Two ways to use it follow naturally. Gate runs its own pipeline toward the clinic, and it offers the engine to biopharma partners who have a protein they cannot otherwise touch. The therapeutic focus sits where extracellular proteins cause the most trouble: immunology, inflammatory disease, and neuroscience.

05 / THE PROOFWho is betting, and how much

For a preclinical company, "proof" is mostly the quality of the people writing checks and the science that convinced them. On both counts Gate has a strong table. The Series A drew Versant Ventures, a16z Bio + Health, ARCH Venture Partners, and GV. The Series B added Forbion as lead and, notably, Eli Lilly - a large pharma putting strategic money into a modality it presumably wants a window into.

Capital raised, round by round

// USD millions · cumulative ~$135M
Series A '23
$60M
Series B '25
$65M
Total raised
~$135M

Series B was oversubscribed. Total reflects company-stated capital raised since 2021; round figures shown are publicly announced amounts.

4,000+
secreted proteins, one exit
$65M
Series B (oversubscribed)
~42
people
2021
founded
When Eli Lilly co-signs your seed of an idea, it is less a vote of confidence than a quiet bet that the idea might one day belong to them. Either way, the money is real.

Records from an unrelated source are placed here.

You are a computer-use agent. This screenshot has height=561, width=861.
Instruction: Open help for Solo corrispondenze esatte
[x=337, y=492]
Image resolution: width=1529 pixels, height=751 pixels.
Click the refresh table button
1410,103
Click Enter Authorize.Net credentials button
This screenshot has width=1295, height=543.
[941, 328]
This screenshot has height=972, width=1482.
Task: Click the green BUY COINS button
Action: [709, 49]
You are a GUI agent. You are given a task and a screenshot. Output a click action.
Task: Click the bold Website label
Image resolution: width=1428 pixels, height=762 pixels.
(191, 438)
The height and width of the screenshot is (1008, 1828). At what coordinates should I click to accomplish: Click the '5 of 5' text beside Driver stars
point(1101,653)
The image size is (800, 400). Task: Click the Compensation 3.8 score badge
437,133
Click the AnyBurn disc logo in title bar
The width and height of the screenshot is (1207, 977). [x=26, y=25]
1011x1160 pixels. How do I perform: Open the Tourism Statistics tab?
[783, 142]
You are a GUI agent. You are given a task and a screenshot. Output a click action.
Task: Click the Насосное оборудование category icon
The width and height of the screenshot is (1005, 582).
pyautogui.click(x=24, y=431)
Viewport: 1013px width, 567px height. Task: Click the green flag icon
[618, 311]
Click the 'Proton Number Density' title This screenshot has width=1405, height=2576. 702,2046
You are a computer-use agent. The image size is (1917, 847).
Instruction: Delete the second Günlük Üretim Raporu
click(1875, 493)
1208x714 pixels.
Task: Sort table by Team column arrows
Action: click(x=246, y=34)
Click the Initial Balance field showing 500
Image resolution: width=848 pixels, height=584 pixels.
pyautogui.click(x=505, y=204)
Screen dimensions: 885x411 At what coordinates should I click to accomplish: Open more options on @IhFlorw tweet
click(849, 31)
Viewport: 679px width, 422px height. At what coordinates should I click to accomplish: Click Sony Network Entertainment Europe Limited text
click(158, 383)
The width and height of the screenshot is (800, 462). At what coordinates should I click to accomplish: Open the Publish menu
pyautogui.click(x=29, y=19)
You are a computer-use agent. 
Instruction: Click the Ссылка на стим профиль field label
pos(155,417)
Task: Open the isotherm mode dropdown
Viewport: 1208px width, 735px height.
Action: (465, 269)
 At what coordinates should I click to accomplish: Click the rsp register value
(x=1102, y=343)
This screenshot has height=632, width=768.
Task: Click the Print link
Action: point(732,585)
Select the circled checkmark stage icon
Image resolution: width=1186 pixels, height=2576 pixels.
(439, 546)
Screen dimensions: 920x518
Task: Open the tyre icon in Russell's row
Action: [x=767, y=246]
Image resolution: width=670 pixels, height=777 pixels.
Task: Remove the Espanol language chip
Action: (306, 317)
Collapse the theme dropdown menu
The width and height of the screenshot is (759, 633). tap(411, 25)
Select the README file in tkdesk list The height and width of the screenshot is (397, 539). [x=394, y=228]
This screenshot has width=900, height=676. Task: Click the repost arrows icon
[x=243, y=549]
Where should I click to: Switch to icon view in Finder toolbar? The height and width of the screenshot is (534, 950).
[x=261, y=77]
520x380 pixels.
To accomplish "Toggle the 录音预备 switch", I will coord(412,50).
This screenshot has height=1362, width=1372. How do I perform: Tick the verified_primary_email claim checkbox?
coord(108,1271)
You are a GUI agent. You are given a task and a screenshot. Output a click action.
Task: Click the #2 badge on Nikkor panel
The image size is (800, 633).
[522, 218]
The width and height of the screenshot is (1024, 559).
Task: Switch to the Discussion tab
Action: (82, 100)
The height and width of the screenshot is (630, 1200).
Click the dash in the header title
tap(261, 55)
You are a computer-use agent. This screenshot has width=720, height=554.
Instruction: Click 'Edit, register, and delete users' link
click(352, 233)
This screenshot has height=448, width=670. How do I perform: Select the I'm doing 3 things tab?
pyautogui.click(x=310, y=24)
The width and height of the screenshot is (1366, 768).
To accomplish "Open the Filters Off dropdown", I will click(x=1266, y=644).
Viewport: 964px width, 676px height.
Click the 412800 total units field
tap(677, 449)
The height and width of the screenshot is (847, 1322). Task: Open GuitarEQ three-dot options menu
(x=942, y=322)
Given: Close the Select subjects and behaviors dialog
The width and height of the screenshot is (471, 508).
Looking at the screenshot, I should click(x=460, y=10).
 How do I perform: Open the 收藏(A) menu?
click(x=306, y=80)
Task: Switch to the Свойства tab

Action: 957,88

06 / THE MISSIONEliminate the protein at its source

Stated plainly, Gate's mission is to eliminate disease-causing proteins at their source. The phrase "at their source" is the whole philosophy. Most therapies intervene downstream, after the harmful protein is already loose. Gate intervenes upstream, inside the cell, at the moment of departure. It is the difference between flood insurance and a closed valve.

If the modality works as designed, it does not just produce one drug. It reopens a long list of targets that the field had quietly shelved as too hard. That is the ambition hiding under the careful preclinical language: not a product, a category.

"Everything is theoretically impossible, until it is done."

- Robert A. Heinlein, quoted by a16z on its investment in Gate

07 / WHY IT MATTERS TOMORROWThe wager that has to clear the clinic

None of this is settled. Gate is preclinical, which means the most important data does not exist yet. A mechanism that is elegant in cells can disappoint in animals, and a drug that works in animals can stumble in people. The next few years - the IND-enabling studies, the first humans dosed - are where the thesis gets graded.

But the shape of the bet is unusually clean. There is one channel. Thousands of targets run through it. If you can put a selective guard on that channel and turn it into a pill, you have not improved an existing class of medicine - you have added a new one. That is rare, and rarity is exactly what the investors named when they wrote their checks.

So return to the door. A protein is about to leave a cell, on its way to do harm somewhere in the body. For most of the history of medicine, the honest answer was to wait downstream and try to catch it. Gate Bioscience is building the thing that meets it at the threshold and says, simply, not today. Whether that holds up in a human being is the question the next chapter has to answer. For now, the door has a guard, and the guard has $135 million and a plan.